**AIM OF THE TASK:** The needed output is the run of lines below from the one containing "The width and height of the screenshot is (910, 485)." through the one containing "Viewport: 642px width, 481px height.", copied exactly and free of pictures.

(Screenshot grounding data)
+---+

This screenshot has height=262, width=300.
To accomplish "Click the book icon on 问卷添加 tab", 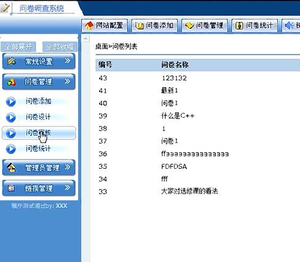I will pyautogui.click(x=139, y=26).
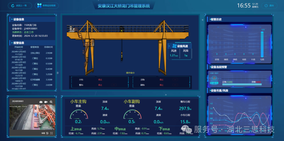Click the 小车主钩 weight gauge

(78, 115)
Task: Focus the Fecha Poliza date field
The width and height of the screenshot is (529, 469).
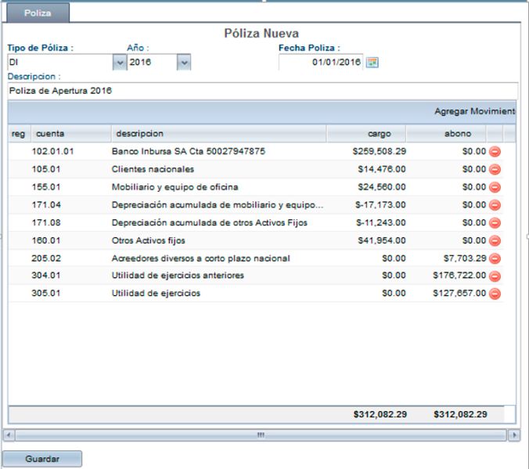Action: (321, 63)
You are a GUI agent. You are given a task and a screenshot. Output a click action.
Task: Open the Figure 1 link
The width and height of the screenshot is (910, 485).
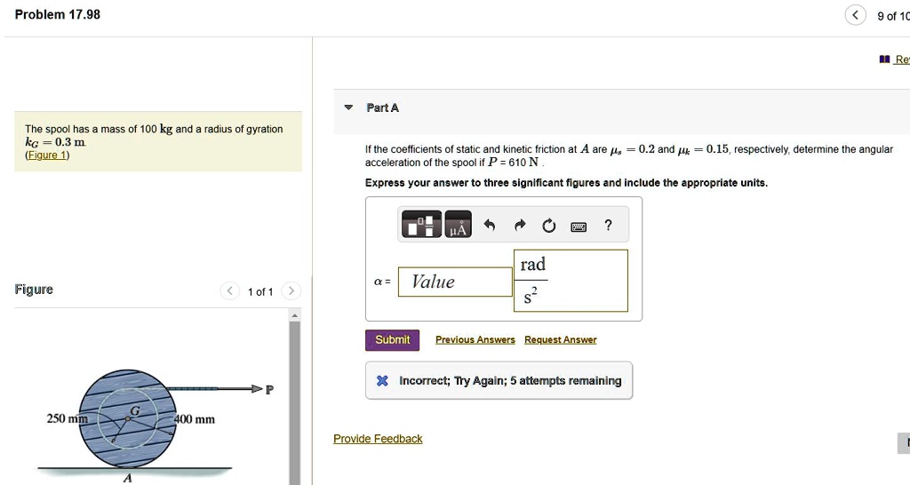point(47,155)
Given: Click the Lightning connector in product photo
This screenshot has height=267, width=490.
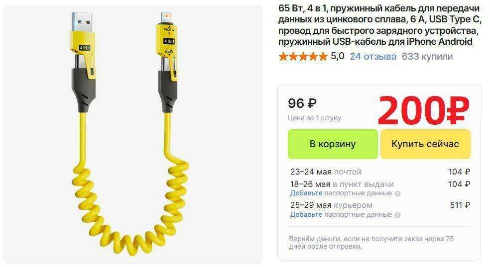Looking at the screenshot, I should click(165, 18).
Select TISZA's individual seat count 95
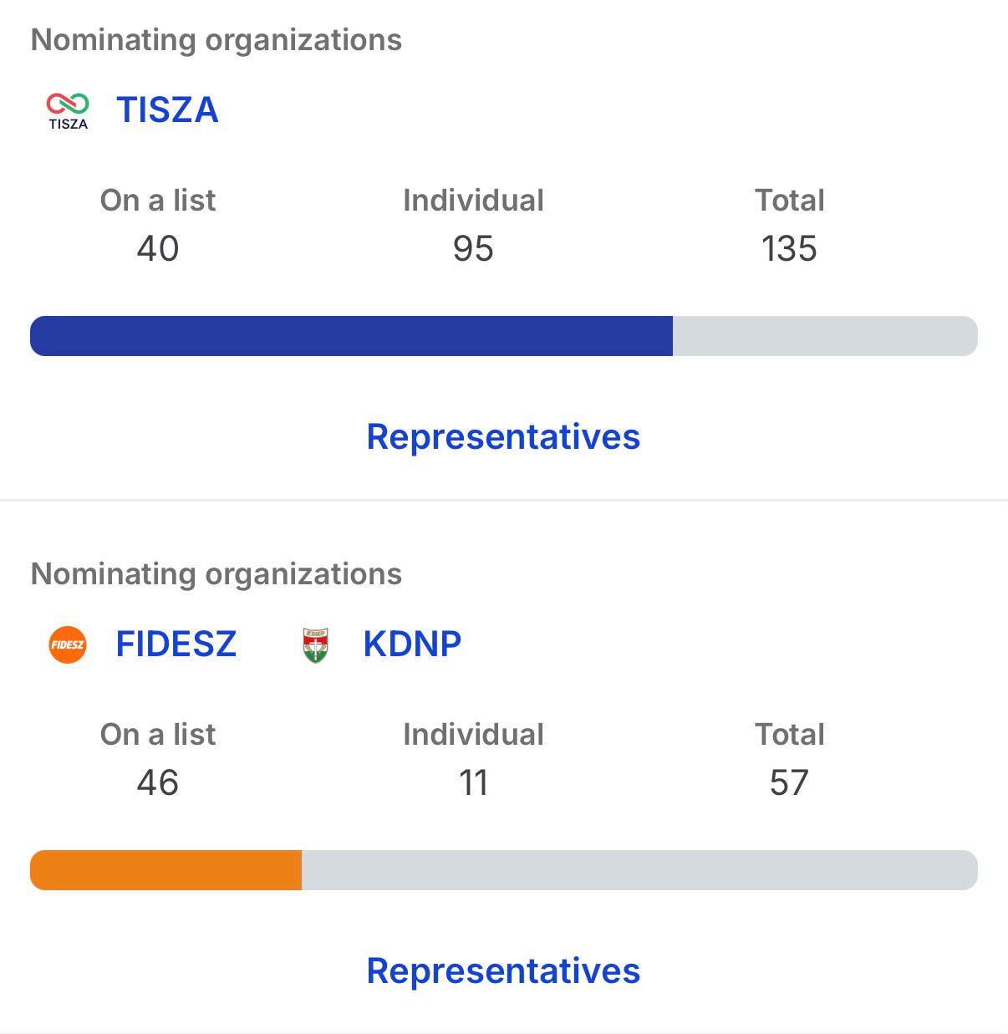The width and height of the screenshot is (1008, 1034). click(473, 249)
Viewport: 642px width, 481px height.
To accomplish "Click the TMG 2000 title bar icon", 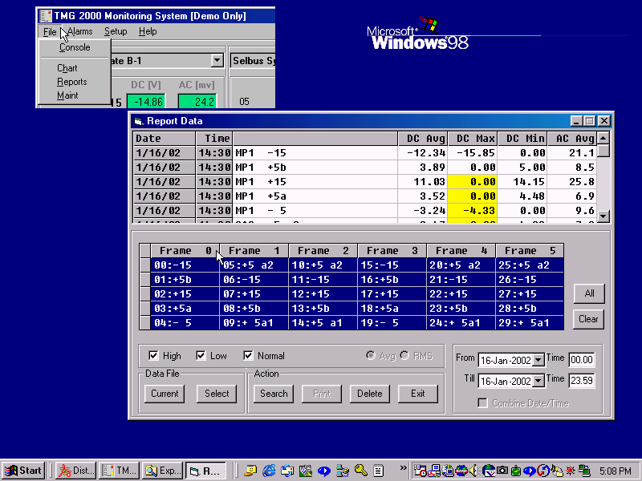I will click(45, 16).
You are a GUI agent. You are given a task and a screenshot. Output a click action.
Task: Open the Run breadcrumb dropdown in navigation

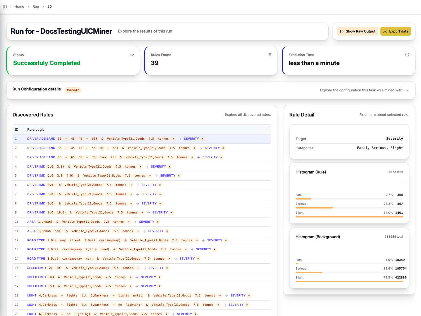click(x=36, y=6)
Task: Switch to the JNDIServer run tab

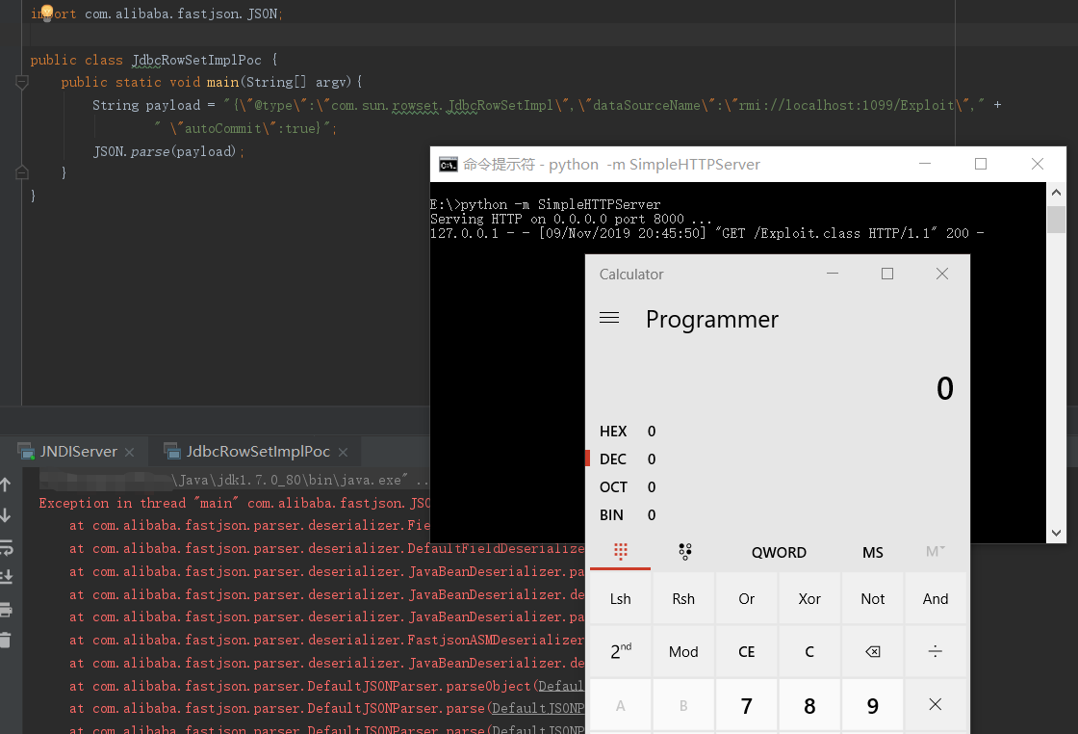Action: [78, 452]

+---+

**OUTPUT OF THE EXERCISE:**
The width and height of the screenshot is (910, 485).
point(47,155)
Given: Click the Lightning connector in product photo
This screenshot has height=267, width=490.
Looking at the screenshot, I should click(165, 18).
Select TISZA's individual seat count 95
The width and height of the screenshot is (1008, 1034). click(473, 249)
Viewport: 642px width, 481px height.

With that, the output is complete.